Study text:
┄┄┄┄┄┄
The incident rattled many Kosovars. Some feared that it would be used to discredit genuine accusations of sexual violence during the 1998-99 war. Officials and nongovernmental organizations say some 20,000 women and men in Kosovo were victims of rape by Serbian forces during the conflict.
As special prosecutors launched an investigation into the claims, the lawmaker, Flora Brovina, said an activist had given her the image and told her that the alleged victim was alive and living in Kosovo. But Brovina also apologized publicly to victims of sexual violence and their families, saying she accepted blame for not verifying the authenticity of the image.
Putin's Universal Robots
President Vladimir Putin observed “Russian military robots” designed by cadets at an elite military boarding school, according to a report by Russian state news agency RIA Novosti. A video showed the president admiring one cadet’s “invention.”
But as the independent news site Znak reported, the robots were neither Russian nor invented by students. Russian social-media users had identified the models as Korean-made, build-it-yourself toys available for purchase on Amazon.
The EU’s anti-disinformation site notes that this was not the first misleading robot story backed by the Kremlin. Last year, state-run TV Rossiya-24 aired scenes of an android named Boris, described “as one of the most advanced robots,” dancing with schoolchildren. Boris later turned out to be a guy in a robot suit.
'Buying Babies' In Brussels
“Gays from the whole world convened in Brussels to attend a ‘livestock’ bazaar: to buy children,” declared a now-deleted tweet from NTV, a Russian network controlled by state-owned Gazprom. “If there’s money, a child will be up for sale.”
The report suggested that it was possible to buy an actual child at a conference held in Brussels in September. In fact, the event in question was aimed at matching gay couples with potential surrogate mothers. (Surrogacy is legal in Russia and some European countries. Buying children is not.) NTV also described the conference as an event for wealthy elites. That characterization contradicts the mission of the conference organizer, Men Having Babies, which offers support -- including financial guidance -- to gay people seeking to become parents.
The EU Vs. Disinfo website described the report as proactive disinformation, intended to obscure the facts and provoke strong emotions, and places the story within a larger Russian-backed narrative of “the alleged moral decay and degradation of the West.”
'Theory And Practice' Of Homosexuality In Estonia
In a separate attack on LGBT freedoms, privately owned Channel 5 in St. Petersburg reported that Estonia is the victim of “a social and moral occupation,” and that Tallinn is the “gay capital of Scandinavia.” The broadcaster found that "the spread of gay education in the Estonian capital can no longer be stopped. It is fashionable in Estonia and follows recent developments in Europe."
In order to portray Estonia as a country of eroded morals, Channel 5 reporters posed as activists and investigated a course on LGBT history at Tallinn University. The university, they reported, teaches gay issues “not only in theory, but also in practice,” leaving the details up to viewers’ imaginations. Reacting to the Russian broadcast in the Estonian newspaper Postimees, the course’s instructor said there was indeed a practice component: interviewing members of the LGBT community.
┄┄┄┄┄┄
Stored items:
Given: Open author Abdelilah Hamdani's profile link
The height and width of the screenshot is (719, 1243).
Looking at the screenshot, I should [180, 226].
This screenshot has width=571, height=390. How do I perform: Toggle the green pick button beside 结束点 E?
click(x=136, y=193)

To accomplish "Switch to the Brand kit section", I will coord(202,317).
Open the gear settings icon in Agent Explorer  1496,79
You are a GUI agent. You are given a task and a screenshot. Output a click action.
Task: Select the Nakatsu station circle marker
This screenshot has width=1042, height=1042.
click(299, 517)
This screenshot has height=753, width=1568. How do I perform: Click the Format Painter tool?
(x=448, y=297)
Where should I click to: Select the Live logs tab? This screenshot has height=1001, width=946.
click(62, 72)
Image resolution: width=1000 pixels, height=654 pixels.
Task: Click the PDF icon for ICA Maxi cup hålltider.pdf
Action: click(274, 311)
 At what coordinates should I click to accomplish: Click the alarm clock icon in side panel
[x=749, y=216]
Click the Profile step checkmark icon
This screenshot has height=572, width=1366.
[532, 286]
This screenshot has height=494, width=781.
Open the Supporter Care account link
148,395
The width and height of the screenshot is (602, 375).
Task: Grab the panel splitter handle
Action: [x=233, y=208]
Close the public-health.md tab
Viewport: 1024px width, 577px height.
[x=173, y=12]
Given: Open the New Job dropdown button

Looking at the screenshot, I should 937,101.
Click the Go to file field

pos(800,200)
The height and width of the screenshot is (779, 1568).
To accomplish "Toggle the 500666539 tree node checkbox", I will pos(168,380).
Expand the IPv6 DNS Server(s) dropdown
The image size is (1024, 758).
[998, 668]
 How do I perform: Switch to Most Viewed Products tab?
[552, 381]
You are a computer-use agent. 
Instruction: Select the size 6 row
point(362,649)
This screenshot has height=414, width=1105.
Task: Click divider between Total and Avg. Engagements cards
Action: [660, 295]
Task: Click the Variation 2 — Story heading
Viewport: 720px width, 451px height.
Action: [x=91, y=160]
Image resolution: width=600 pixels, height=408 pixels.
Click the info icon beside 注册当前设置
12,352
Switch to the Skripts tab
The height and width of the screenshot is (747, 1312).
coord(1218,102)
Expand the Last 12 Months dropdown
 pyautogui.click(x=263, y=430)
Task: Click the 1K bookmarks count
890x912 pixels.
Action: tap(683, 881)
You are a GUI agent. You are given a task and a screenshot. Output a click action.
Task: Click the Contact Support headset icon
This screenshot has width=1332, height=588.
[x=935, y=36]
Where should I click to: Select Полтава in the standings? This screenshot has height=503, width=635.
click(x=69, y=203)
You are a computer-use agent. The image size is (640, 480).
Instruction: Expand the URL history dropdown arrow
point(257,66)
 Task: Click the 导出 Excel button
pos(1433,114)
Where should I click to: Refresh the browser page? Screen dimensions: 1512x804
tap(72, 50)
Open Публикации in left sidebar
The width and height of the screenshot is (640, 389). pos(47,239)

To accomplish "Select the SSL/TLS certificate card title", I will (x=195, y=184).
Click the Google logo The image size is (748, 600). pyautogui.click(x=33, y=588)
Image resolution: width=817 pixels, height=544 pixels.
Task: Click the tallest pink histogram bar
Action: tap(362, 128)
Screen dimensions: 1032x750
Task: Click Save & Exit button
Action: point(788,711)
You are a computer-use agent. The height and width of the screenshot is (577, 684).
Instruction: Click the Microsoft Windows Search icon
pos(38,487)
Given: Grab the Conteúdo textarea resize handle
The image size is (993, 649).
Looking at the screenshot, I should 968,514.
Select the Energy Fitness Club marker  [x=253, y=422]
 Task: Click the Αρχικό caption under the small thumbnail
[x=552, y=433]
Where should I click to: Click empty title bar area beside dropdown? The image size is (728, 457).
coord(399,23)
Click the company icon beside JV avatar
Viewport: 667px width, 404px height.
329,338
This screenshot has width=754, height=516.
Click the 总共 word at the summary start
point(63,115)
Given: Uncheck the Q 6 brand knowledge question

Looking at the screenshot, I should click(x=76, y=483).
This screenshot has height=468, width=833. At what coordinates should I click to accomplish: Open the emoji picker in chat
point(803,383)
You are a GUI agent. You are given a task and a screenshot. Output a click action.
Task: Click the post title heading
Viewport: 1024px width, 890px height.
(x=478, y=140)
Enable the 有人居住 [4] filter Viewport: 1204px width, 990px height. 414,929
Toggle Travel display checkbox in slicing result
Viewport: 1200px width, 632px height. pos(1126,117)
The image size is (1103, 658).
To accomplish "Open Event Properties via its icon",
┄┄┄┄┄┄
Set of tasks:
[A] Decide whether each statement below agrees with the text on disinformation. For each, answer yes or no and quote the words of the text that settle it.
(i) The robots shown to Putin were Korean-made toys.
(ii) NTV's tweet about the Brussels conference remains online.
(iii) The Tallinn University course on LGBT history had no practice component.
[B] Reproduce the passage of the text on disinformation from "But as the independent" to "purchase on Amazon.".

Results in order:
[A]
(i) Yes: "Russian social-media users had identified the models as Korean-made, build-it-yourself toys available for purchase on Amazon."
(ii) No: "a now-deleted tweet from NTV"
(iii) No: "there was indeed a practice component: interviewing members of the LGBT community."

[B]
But as the independent news site Znak reported, the robots were neither Russian nor invented by students. Russian social-media users had identified the models as Korean-made, build-it-yourself toys available for purchase on Amazon.